Issue 1 of our print magazine is available to buy now

Issue 1 is available now

How B Corporations are changing business
The Basics

How B Corporations are changing business

The Basics is a series that breaks down the essential questions of purposeful business.
1st Dec 2021

Fifty years ago if someone were to suggest that thousands of organisations, big and small, would voluntarily pay to be scrutinised from the inside out on how committed they are to treating people well and helping the planet, they would have been laughed out of the room. But here we are in 2021 and businesses are lining up for such scrutiny, all hoping to obtain a B Corporation certification. 

What is a B Corp?

In a corporate climate of greenwashing and empty promises, a B Corp certification offers businesses the chance to prove they are serious about purpose, and it has attracted big names: Coutts Bank, Allbirds and The Body Shop to name a few. The certification is administered by the non-profit B Lab, which has a vision of purposeful business spreading across the world. Getting the certification requires a rigorous assessment of how the company balances purpose and profit, split into stages:

  • Initial Assessment: The B Impact Assessment, or BIA, is a free online tool used by over 50,000 businesses to measure an organisation’s impact on its workers, community, environment and customers. It’s also the first step when applying for a B Corp certificate. To maintain certification, the BIA has to be re-submitted and verified every 3 years. 
  • The Legal Stuff: Businesses then need to use B Labs’ Legal Requirement Tool to evaluate how the company can integrate stakeholder consideration into the governance structure. 
  • Verification: B Lab will then verify the company’s score to determine whether it has met the 80 point standard needed for certification. 
  • Sign and pay: Once verified, all that’s left to do is sign the Declaration of Interdependence and pay the annual certification fee, which is related to the annual sales of the company.

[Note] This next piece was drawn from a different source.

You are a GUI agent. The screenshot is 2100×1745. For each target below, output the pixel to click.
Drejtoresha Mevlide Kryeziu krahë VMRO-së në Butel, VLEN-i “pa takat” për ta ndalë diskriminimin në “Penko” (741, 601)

In other words, organisations voluntarily pay to be scrutinised from the inside out in order to prove they are committed to people and the planet. It’s a challenging process that can take up to 10 months to complete, and only 1 in 3 companies are likely to achieve certification. Learn more about the certification requirements here.

Who’s part of it?

The B Corp community believes that through a community of like-minded leaders, the movement to use business as a force for good can spread across the globe. From a traditional capitalists perspective B Corp certification may sound unnecessary and potentially damaging, but more and more companies, big and small, are proving that it’s worth it. 

Global names like Danone, Patagonia and Ben & Jerry’s have all joined the ranks. There are 430 B Corps in the UK – up from under 100 in 2015 – and 4000 globally. As well as the endorsement of certification, B Labs offers these companies access to knowledge-sharing series, working groups and social events.

Speaking at the launch of B Corp UK in 2015, Paul Polman, former CEO of Unilever, positioned himself as a leader within the B Corp community. He stressed that “Unilever actively welcomes the launch of the B Corp movement in the UK,” and that the journey to becoming a B Corp is “difficult, but much easier if we do it together … The challenge for this movement is scale – it must expand geographically.” 

Whose idea was it?

In 2006, Jay Coen Gilbert, Bart Houlahan and Andrew Kassoy left their careers in business and private equity in order to start an organisation dedicated to helping for-profit companies become a force for good in the world. B Labs was founded, and it recognised there was a demand for capitalism to change: 72% of the UK public think that capitalism either isn’t working or is harmful, while 76% believe businesses should have a legal responsibility to protect the environment. They came up with the idea for a voluntary certification that was founded on transparency, accountability, sustainability and interdependence. The B Corp Certification was born. 

“Society’s most challenging problems cannot be solved by government and non-profits alone.” 

B Corp UK

For B Corporations, growth and profits should be the journey – not the destination. The end goal is bigger than that: it’s about being a force for positive change in society. B Corps recognise their own power and work to use that power for good.. Getting certified is just the start of the journey: as it says in the B Corps story, the hard work never ends. But it’s also never been more positive, more powerful, and more purposeful.

“We need to prove that businesses can work for the benefit of society.”

B Corp UK: What will be your legacy?